### The problem
Exactly as written, give again the line with "Instruction: Click the" and all subsequent lines through the end of the records.

### Dataset records
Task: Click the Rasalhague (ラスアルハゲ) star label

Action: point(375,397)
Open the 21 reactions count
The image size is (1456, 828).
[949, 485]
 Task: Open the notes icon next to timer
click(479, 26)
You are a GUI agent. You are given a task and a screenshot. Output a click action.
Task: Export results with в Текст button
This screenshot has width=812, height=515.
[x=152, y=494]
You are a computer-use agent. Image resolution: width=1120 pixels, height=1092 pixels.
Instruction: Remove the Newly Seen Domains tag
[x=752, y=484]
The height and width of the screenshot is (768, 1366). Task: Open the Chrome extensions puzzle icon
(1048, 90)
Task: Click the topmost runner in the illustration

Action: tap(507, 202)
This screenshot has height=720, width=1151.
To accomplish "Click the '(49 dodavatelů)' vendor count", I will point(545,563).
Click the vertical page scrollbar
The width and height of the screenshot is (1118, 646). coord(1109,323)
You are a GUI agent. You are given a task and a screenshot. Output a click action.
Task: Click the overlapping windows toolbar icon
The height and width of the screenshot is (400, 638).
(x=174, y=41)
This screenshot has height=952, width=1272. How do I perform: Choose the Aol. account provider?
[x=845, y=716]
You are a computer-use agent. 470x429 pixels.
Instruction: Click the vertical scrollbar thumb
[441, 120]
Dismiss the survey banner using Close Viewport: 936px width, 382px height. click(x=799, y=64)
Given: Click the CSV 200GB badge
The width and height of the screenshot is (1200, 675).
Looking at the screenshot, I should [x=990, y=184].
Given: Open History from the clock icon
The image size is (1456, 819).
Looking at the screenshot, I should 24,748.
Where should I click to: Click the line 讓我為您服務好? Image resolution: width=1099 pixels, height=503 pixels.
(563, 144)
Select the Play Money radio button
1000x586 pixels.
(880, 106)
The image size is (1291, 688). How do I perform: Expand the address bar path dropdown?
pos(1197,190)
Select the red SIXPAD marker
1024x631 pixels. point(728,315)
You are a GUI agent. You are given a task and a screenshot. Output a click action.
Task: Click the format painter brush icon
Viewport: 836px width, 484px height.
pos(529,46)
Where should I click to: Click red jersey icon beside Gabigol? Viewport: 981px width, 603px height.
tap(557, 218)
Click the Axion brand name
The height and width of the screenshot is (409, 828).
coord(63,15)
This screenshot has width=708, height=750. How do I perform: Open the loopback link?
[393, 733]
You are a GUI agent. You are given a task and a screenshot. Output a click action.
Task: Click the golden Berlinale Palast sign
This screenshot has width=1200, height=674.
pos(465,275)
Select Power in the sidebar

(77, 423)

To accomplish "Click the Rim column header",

### Answer to this exercise
Instruction: Click the vertical scrollbar thumb
[441, 120]
Dismiss the survey banner using Close Viewport: 936px width, 382px height. click(x=799, y=64)
Given: Click the CSV 200GB badge
The width and height of the screenshot is (1200, 675).
Looking at the screenshot, I should [x=990, y=184].
Given: Open History from the clock icon
The image size is (1456, 819).
Looking at the screenshot, I should 24,748.
Where should I click to: Click the line 讓我為您服務好? Image resolution: width=1099 pixels, height=503 pixels.
(563, 144)
Select the Play Money radio button
1000x586 pixels.
(880, 106)
The image size is (1291, 688). How do I perform: Expand the address bar path dropdown?
pos(1197,190)
Select the red SIXPAD marker
1024x631 pixels. point(728,315)
You are a GUI agent. You are given a task and a screenshot. Output a click action.
Task: Click the format painter brush icon
Viewport: 836px width, 484px height.
pos(529,46)
Where should I click to: Click red jersey icon beside Gabigol? Viewport: 981px width, 603px height.
tap(557, 218)
Click the Axion brand name
The height and width of the screenshot is (409, 828).
coord(63,15)
This screenshot has width=708, height=750. How do I perform: Open the loopback link?
[393, 733]
You are a GUI agent. You are given a task and a screenshot. Output a click action.
Task: Click the golden Berlinale Palast sign
This screenshot has width=1200, height=674.
pos(465,275)
Select Power in the sidebar

(77, 423)

To accomplish "Click the Rim column header",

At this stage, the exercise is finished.